Compared to the BiV device, the AVNA procedure could prove more challenging in HBP due to the vicinity of HBP lead. However, by implanting the HBP lead more distally (no visible atrial electrograms) and by maintaining the ablation catheter tip at or below the level of the ring electrode we were able to avoid ablation-related complications. Of note, only one acute increase in His capture threshold was registered after AVNA. In line with previous reports, no significant increase in the short-term HBP lead threshold was observed [Citation11,Citation12].
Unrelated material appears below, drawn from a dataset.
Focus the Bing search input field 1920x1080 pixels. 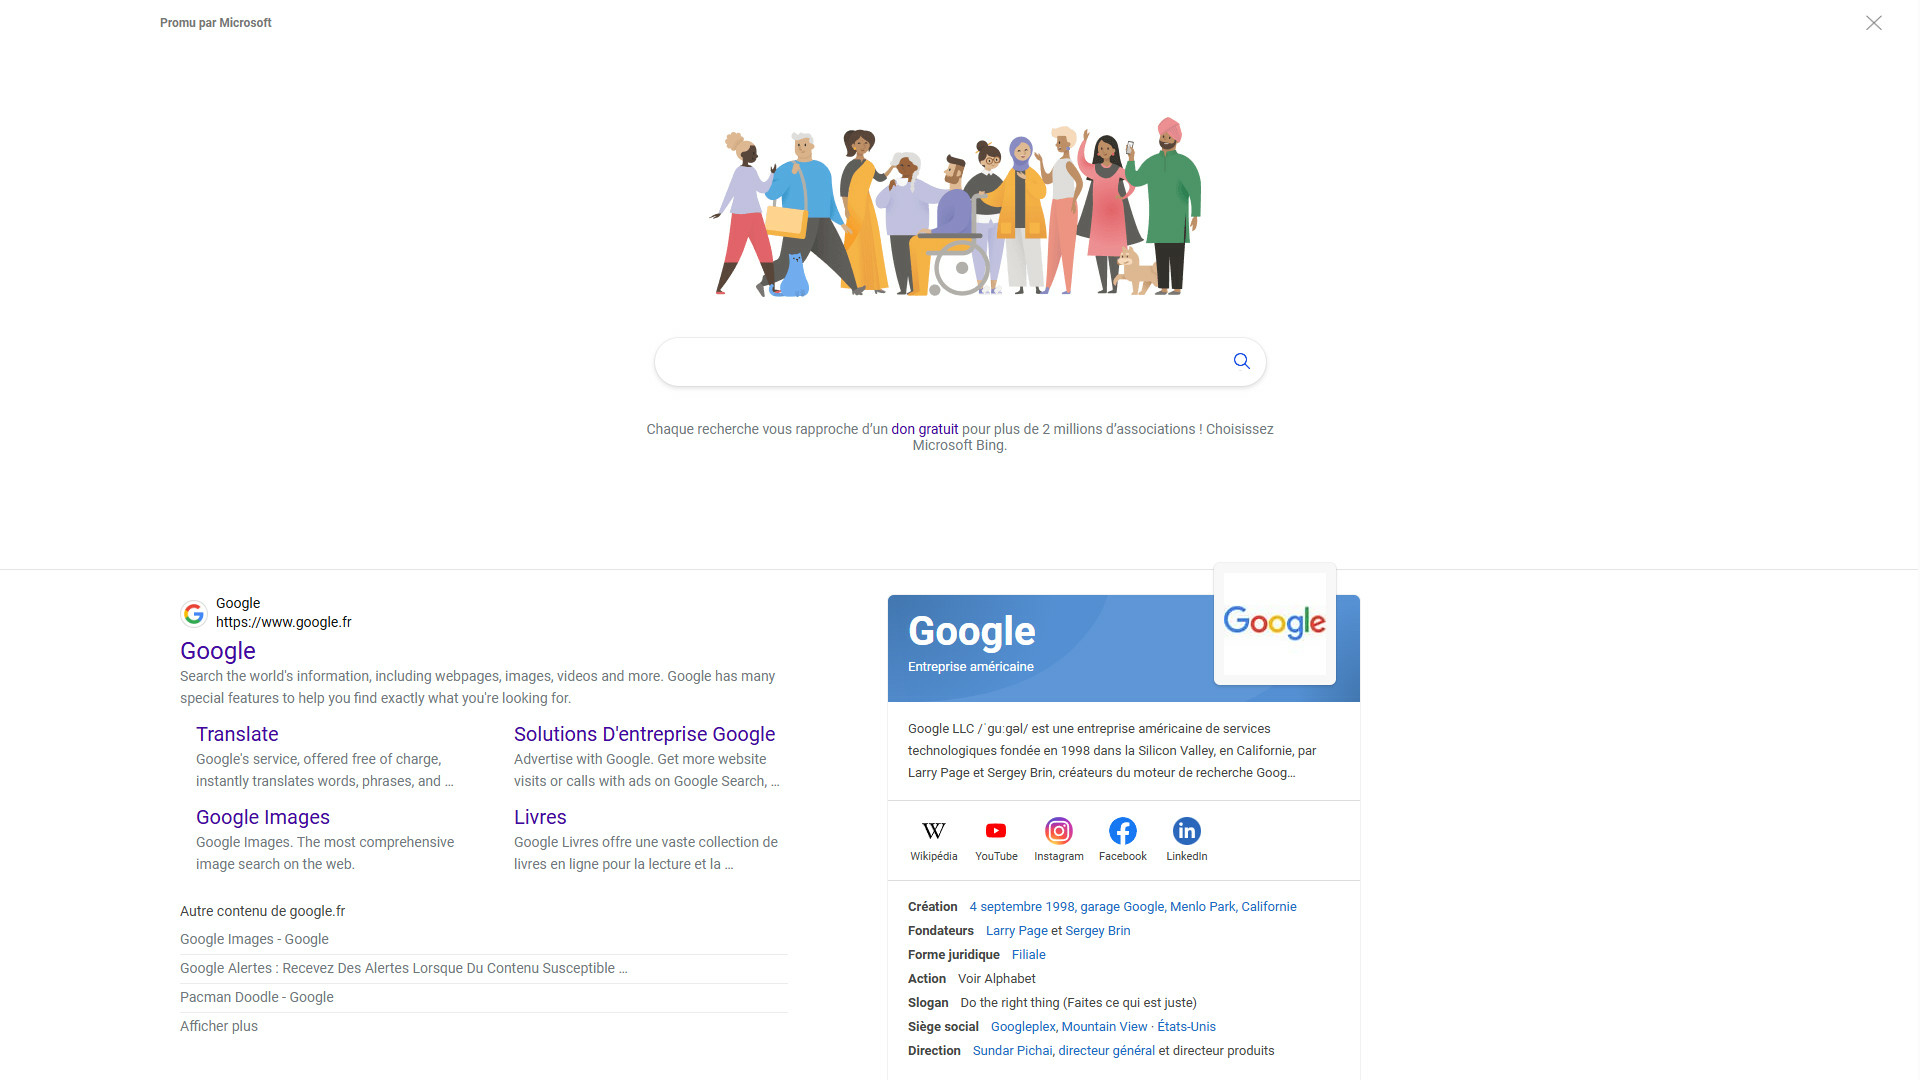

Patients with tachycardiomyopathy are often very symptomatic and have greater mortality [Citation20]. The ‘ablate and pace’ strategy is a feasible therapeutic option when rhythm control interventions are no longer pursued [Citation14]. With long-term consequences of irreversible AVNA in mind, appropriate patient and therapy selection should be thoroughly considered. The results of our study indicate that compared to BiV pacing, HBP could provide an additional hemodynamic advantage in symptomatic AF patients with moderate HF and narrow QRS undergoing AVNA. Thus, larger prospective studies are warranted to address clinical and structural outcomes between both ‘ablate and pace’ strategies in different subgroups of rate control refractory AF patients.

Limitations

The retrospective design of the study and a low number of patients limits the strength of our findings. As only short-term procedural, clinical, and echocardiographic outcomes at 6-months were assessed, longer follow-up might have produced different results. Relatively high post-implant QRS duration (172 ± 13 ms) and more patients with coronary artery disease (although not statistically significant) in the BiV group might have impacted on the lack of echocardiographic improvement compared to the HBP group after AVNA. Additional pre-procedural imaging, intra-operative measurements (ventricular activation times, scar identification, etc.), and device optimisation could have yielded shorter BiV paced QRS intervals. However, in patients with narrow QRS undergoing BiV pacing and AVNA, LV lead positioning principally relies on the anatomical approach due to short interventricular delays, thus limiting this pacing method even further in case of unfavourable venous anatomy. Although pre-procedural scar tissue characterisation was not specifically addressed in patients with CAD, additional retrospective analysis of available MRI or MPI revealed low overall scar burden and no significant scar tissue at the site of LV lead location in patients who received BiV pacing. Moreover, low intra-operative LV pacing thresholds [Citation23] recorded in BiV patients might further imply a low probability of significant impact of regional scar (site of LV lead location) on echocardiographic outcomes compared to HBP. In addition, ECG-based VV delay optimisation to ensure left ventricular capture was performed in all patients. Finally, as only rate control refractory AF patients with moderately reduced EF (EF ≥35% and <50%) and narrow QRS (≤120 ms) were specifically assessed, the results cannot be extrapolated to other subgroups of patients undergoing AVNA. While we can assume a similar effect in patients with reduced EF [Citation12], the superiority of HBP in patients with wide QRS may be controversial since only proximal conduction abnormalities are amenable by recruitment of latent Purkinje fibres distal to the site of block [Citation24]. Finally, left bundle branch area pacing was recently introduced as a novel form of physiological pacing that could potentially overcome some limitations of HBP, such as higher capture thresholds, distal location of the conduction block with wide QRS, and technical challenges with a long learning curve [Citation25].

Conclusions

In symptomatic AF patients with moderately reduced EF and narrow QRS, His bundle pacing in conjunction with AVNA showed superior ventricular activation and improvement of cardiac function compared to BiV pacing. The short-term symptomatic benefit in both pacing modalities was similar. Larger prospective studies are warranted to address clinical and structural outcomes between both ‘ablate and pace’ strategies in different subgroups of rate control refractory AF patients.

Disclosure statement

The authors declare that there is no conflict of interest that could be perceived as prejudicing the impartiality of the research reported.